= Material for this task =
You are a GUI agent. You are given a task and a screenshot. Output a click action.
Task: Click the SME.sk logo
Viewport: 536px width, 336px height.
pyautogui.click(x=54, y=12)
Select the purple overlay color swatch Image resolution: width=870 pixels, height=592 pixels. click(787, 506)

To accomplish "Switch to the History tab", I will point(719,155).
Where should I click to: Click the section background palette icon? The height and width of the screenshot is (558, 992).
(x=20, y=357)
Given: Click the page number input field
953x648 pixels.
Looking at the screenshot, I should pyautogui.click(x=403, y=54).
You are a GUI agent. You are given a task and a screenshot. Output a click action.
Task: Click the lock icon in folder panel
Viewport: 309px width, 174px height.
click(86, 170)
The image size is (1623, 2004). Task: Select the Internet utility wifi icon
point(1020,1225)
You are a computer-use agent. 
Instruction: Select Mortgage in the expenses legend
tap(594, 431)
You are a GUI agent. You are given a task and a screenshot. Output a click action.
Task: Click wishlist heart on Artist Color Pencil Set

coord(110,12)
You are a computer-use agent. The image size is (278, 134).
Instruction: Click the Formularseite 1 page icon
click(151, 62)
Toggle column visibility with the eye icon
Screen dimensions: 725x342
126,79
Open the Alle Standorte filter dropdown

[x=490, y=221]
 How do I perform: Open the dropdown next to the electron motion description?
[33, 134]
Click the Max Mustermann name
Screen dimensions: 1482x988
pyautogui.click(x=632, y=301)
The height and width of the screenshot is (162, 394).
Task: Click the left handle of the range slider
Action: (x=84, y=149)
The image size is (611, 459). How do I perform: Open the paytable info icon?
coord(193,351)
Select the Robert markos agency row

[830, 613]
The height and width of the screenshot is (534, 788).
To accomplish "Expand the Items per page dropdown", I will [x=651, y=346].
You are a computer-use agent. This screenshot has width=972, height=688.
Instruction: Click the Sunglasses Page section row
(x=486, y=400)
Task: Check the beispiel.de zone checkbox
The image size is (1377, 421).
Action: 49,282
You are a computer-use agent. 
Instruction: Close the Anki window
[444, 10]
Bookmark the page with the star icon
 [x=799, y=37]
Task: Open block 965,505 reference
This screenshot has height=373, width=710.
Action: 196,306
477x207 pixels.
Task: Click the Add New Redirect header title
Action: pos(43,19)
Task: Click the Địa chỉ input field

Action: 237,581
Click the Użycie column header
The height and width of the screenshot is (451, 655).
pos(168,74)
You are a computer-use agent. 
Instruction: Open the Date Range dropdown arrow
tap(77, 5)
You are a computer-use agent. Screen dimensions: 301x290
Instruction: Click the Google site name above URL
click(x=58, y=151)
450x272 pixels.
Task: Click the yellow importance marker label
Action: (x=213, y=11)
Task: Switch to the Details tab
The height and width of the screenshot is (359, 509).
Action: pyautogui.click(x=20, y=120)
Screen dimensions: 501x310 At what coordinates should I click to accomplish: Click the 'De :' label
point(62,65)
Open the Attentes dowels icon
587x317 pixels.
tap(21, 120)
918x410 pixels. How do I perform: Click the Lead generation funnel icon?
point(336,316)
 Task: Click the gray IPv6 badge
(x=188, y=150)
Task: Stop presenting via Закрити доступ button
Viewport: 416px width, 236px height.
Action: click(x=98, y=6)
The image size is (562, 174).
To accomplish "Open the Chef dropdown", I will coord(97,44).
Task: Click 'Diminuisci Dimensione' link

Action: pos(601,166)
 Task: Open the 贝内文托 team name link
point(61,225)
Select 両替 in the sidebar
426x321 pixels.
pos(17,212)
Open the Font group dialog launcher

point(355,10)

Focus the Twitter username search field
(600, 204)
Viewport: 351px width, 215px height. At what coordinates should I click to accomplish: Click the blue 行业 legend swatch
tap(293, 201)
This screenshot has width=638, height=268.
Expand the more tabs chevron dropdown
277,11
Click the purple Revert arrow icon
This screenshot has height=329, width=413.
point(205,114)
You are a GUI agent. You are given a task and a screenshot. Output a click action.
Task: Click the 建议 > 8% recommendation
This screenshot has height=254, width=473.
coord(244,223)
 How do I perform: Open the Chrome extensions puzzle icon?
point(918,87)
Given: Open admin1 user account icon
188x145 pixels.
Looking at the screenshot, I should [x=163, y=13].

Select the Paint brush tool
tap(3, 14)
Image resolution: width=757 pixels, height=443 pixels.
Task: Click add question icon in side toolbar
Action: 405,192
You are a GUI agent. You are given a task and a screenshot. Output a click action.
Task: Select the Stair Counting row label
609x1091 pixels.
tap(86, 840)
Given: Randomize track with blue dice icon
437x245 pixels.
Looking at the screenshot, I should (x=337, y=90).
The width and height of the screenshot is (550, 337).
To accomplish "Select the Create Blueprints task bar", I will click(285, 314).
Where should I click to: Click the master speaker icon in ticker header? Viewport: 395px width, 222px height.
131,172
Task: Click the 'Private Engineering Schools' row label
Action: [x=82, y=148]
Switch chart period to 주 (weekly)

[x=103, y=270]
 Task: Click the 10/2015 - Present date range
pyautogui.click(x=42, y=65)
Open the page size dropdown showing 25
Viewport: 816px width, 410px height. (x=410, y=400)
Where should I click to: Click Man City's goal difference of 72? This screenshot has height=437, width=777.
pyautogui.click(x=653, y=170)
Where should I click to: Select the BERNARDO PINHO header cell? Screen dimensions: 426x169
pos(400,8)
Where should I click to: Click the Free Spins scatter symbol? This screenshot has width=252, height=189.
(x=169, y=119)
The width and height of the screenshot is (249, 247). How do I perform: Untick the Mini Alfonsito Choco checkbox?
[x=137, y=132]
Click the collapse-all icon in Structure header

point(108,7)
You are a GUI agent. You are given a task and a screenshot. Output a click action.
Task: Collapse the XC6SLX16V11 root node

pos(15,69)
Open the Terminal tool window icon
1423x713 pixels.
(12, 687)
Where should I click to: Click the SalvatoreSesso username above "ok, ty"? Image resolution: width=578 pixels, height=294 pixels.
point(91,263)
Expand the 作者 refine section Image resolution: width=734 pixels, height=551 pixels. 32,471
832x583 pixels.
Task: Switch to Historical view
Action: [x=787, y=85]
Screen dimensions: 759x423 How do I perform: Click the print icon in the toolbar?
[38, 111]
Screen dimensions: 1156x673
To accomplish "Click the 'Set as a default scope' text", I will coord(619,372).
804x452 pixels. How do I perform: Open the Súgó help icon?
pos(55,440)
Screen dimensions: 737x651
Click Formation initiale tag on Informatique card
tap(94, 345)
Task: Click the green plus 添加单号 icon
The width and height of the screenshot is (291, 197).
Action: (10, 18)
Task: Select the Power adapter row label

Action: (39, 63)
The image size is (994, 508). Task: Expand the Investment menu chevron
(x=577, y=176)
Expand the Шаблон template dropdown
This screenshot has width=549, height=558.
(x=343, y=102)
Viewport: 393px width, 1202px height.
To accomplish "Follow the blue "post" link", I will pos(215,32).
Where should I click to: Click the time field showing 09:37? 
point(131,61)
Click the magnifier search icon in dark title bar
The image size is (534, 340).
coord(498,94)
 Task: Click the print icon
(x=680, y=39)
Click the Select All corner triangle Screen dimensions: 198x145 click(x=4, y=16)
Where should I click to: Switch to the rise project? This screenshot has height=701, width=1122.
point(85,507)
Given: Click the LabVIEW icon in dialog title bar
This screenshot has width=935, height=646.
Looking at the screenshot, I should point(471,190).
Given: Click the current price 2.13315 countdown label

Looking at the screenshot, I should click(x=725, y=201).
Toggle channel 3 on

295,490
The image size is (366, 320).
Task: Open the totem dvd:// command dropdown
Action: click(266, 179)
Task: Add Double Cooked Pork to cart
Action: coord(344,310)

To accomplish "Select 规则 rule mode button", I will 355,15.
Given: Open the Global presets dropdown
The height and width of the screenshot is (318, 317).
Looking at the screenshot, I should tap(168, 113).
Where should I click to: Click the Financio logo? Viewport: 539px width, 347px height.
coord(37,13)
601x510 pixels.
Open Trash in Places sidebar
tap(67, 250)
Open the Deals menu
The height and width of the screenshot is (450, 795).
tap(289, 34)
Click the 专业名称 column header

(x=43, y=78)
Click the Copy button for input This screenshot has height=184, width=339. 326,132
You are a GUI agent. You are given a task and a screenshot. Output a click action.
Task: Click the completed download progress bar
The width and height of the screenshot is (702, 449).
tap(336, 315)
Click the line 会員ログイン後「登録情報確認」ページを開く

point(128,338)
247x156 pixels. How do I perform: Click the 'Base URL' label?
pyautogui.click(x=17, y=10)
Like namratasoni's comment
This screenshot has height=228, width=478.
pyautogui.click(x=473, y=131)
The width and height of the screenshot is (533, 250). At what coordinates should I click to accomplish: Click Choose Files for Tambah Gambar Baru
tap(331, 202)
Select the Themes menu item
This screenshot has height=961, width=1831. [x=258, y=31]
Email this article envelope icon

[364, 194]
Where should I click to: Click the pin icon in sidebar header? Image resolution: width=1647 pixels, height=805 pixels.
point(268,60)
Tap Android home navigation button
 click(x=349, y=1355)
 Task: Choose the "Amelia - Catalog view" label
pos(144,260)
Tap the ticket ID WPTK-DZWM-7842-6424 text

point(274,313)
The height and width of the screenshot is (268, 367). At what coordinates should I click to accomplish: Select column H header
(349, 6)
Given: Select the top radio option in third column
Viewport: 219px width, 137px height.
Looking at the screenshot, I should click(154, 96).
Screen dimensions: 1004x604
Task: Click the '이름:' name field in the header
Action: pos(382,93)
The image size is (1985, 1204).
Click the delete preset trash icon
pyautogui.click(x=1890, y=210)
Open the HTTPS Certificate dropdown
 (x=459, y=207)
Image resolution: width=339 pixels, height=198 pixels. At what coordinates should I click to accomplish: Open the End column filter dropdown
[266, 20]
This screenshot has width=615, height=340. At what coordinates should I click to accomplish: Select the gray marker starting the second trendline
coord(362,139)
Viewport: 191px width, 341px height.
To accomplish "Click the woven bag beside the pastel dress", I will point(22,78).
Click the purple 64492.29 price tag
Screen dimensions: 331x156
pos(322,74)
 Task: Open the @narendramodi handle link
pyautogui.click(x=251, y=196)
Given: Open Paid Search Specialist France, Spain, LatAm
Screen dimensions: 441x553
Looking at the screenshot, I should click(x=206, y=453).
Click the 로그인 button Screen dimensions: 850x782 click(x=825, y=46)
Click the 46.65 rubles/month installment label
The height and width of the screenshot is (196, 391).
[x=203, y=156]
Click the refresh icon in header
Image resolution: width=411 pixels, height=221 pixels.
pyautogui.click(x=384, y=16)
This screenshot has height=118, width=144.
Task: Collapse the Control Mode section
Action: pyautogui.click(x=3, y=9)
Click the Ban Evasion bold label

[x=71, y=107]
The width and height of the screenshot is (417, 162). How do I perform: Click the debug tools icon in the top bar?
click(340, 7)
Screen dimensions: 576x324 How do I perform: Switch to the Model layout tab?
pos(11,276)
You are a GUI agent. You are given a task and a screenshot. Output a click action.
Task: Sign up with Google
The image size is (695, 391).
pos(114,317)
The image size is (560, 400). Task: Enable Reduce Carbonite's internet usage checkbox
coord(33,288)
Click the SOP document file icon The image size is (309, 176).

= Task statement =
Print precisely the lines from the one with "Task: Open the @narendramodi handle link" through the end of the data above, adding nothing.

= Answer space =
 Task: Open the @narendramodi handle link
pyautogui.click(x=251, y=196)
Given: Open Paid Search Specialist France, Spain, LatAm
Screen dimensions: 441x553
Looking at the screenshot, I should click(x=206, y=453).
Click the 로그인 button Screen dimensions: 850x782 click(x=825, y=46)
Click the 46.65 rubles/month installment label
The height and width of the screenshot is (196, 391).
[x=203, y=156]
Click the refresh icon in header
Image resolution: width=411 pixels, height=221 pixels.
pyautogui.click(x=384, y=16)
This screenshot has height=118, width=144.
Task: Collapse the Control Mode section
Action: pyautogui.click(x=3, y=9)
Click the Ban Evasion bold label

[x=71, y=107]
The width and height of the screenshot is (417, 162). How do I perform: Click the debug tools icon in the top bar?
click(340, 7)
Screen dimensions: 576x324 How do I perform: Switch to the Model layout tab?
pos(11,276)
You are a GUI agent. You are given a task and a screenshot. Output a click action.
Task: Sign up with Google
The image size is (695, 391).
pos(114,317)
The image size is (560, 400). Task: Enable Reduce Carbonite's internet usage checkbox
coord(33,288)
Click the SOP document file icon The image size is (309, 176).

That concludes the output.